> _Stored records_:
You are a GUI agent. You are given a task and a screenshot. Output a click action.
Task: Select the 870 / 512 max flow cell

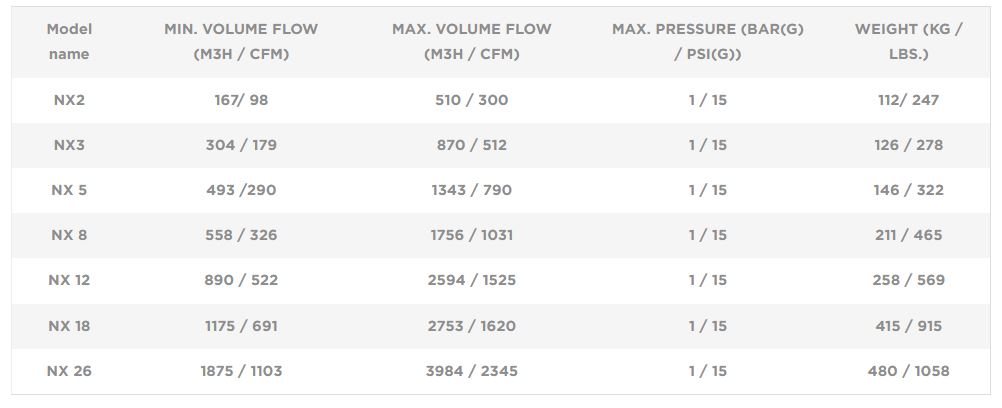click(472, 145)
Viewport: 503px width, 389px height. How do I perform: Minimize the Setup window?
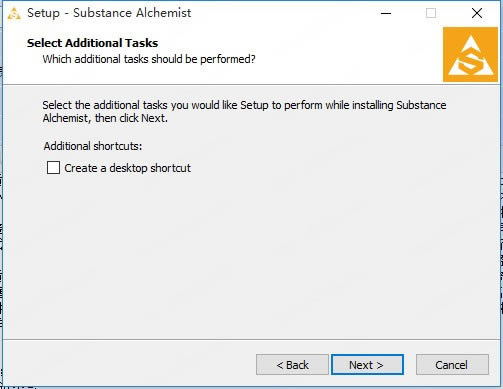click(x=386, y=13)
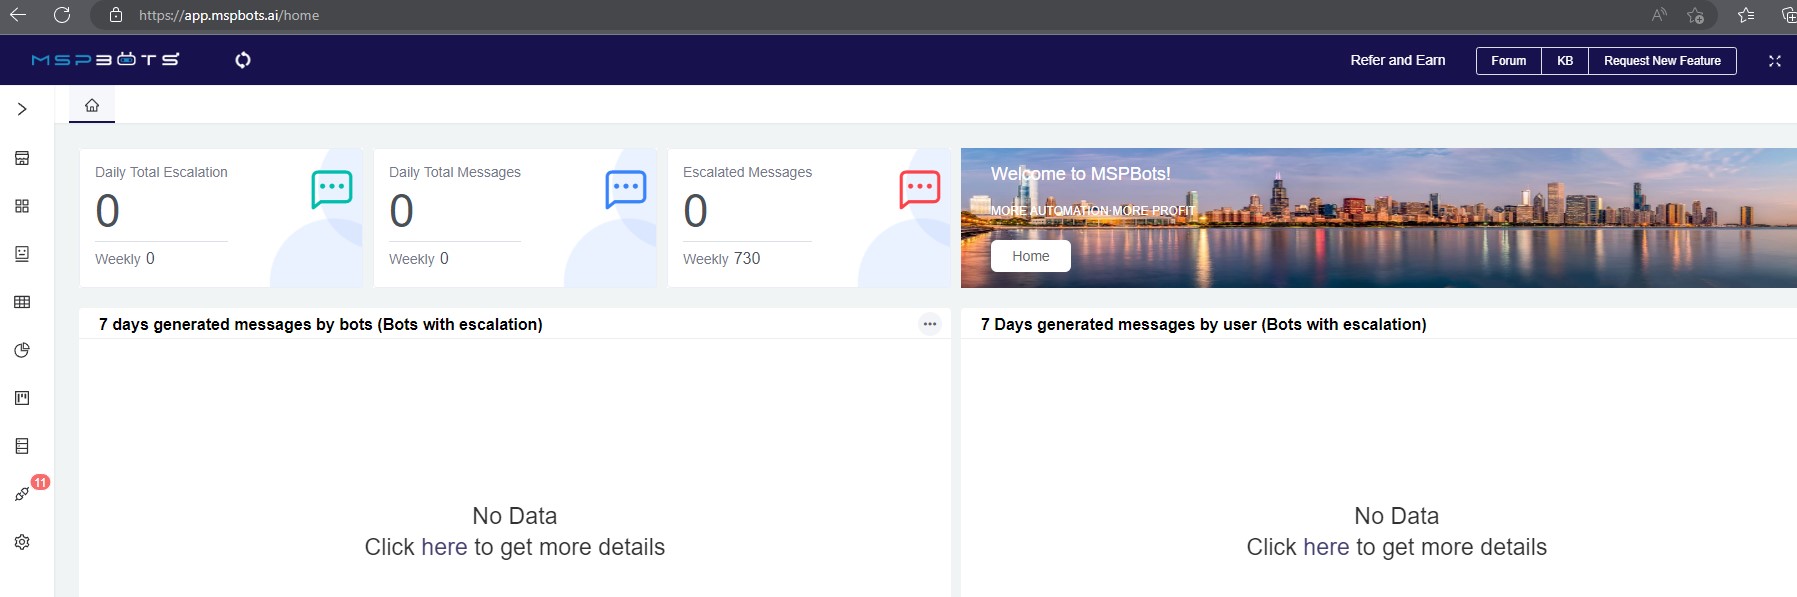This screenshot has height=597, width=1797.
Task: Open the bots face icon in sidebar
Action: coord(22,254)
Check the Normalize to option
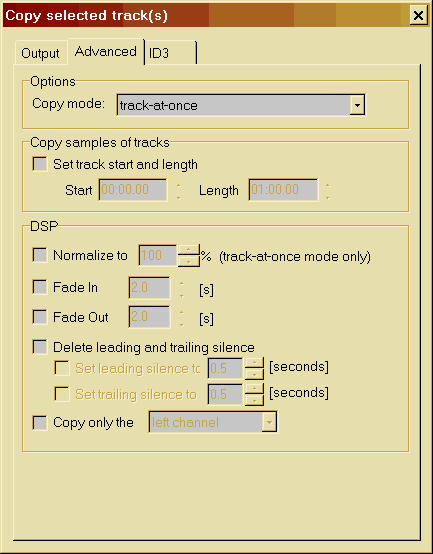 click(x=40, y=255)
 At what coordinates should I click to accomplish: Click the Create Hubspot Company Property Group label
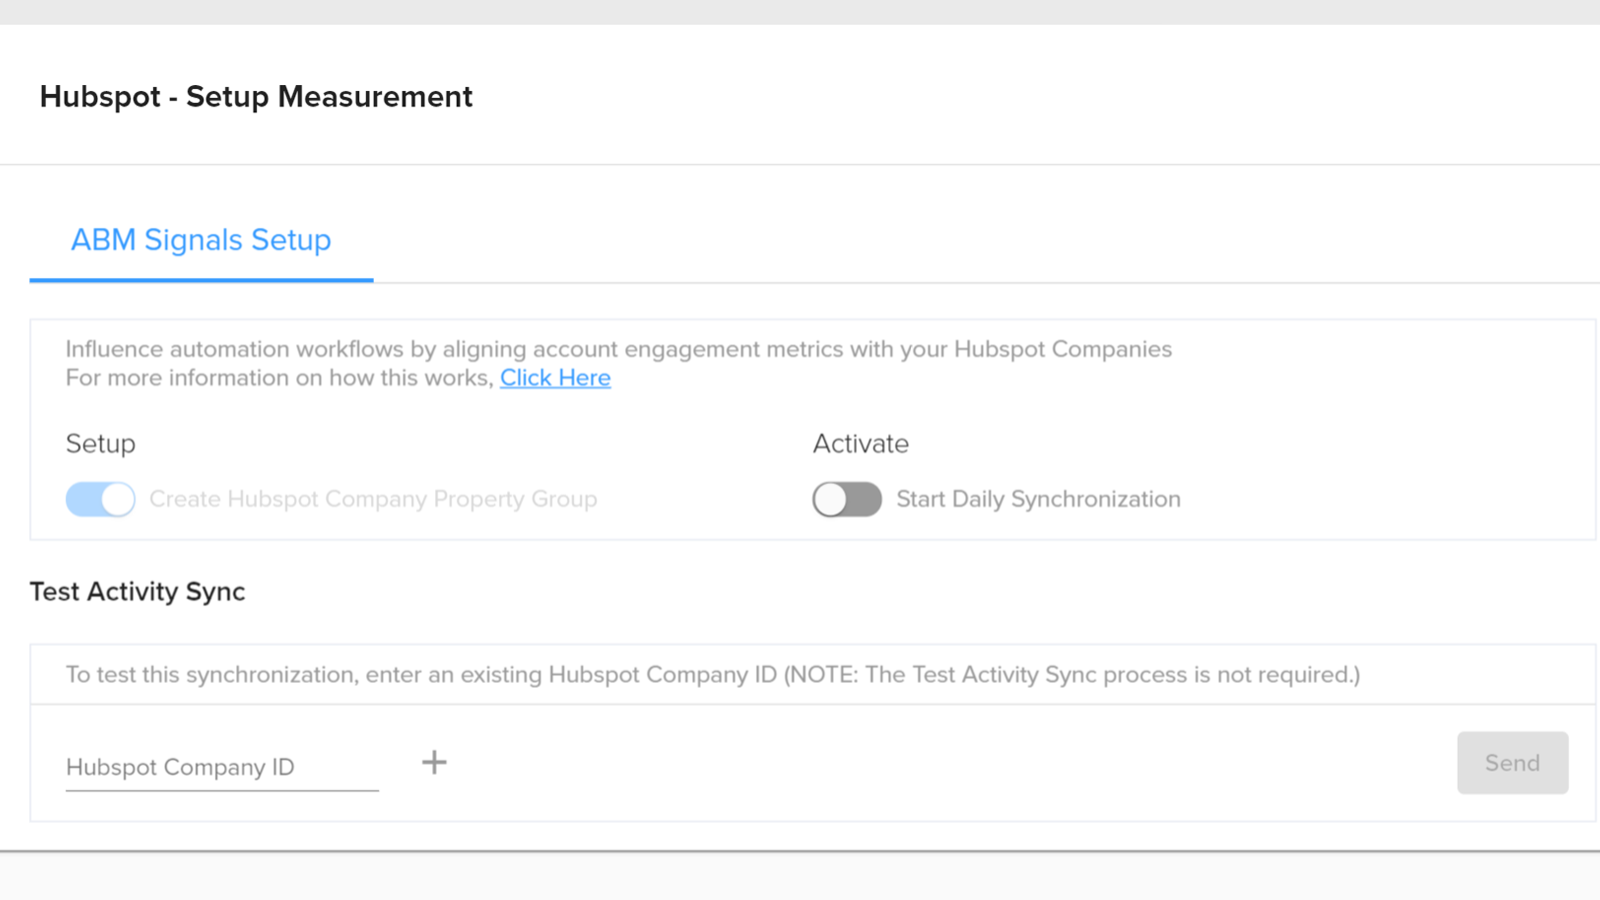(373, 499)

> _Work item_: Your answer must be an exact transcription of the records above, minus the pictures.

> _Completed exercise_:
You are a GUI agent. You are given a task and a screenshot. Output a click action.
Task: Select the 870 / 512 max flow cell

click(472, 145)
Viewport: 503px width, 389px height. How do I perform: Minimize the Setup window?
click(x=386, y=13)
This screenshot has height=597, width=1797.
Task: Open the bots face icon in sidebar
Action: coord(22,254)
Check the Normalize to option
 click(x=40, y=255)
 At what coordinates should I click to accomplish: Click the Create Hubspot Company Property Group label
(373, 499)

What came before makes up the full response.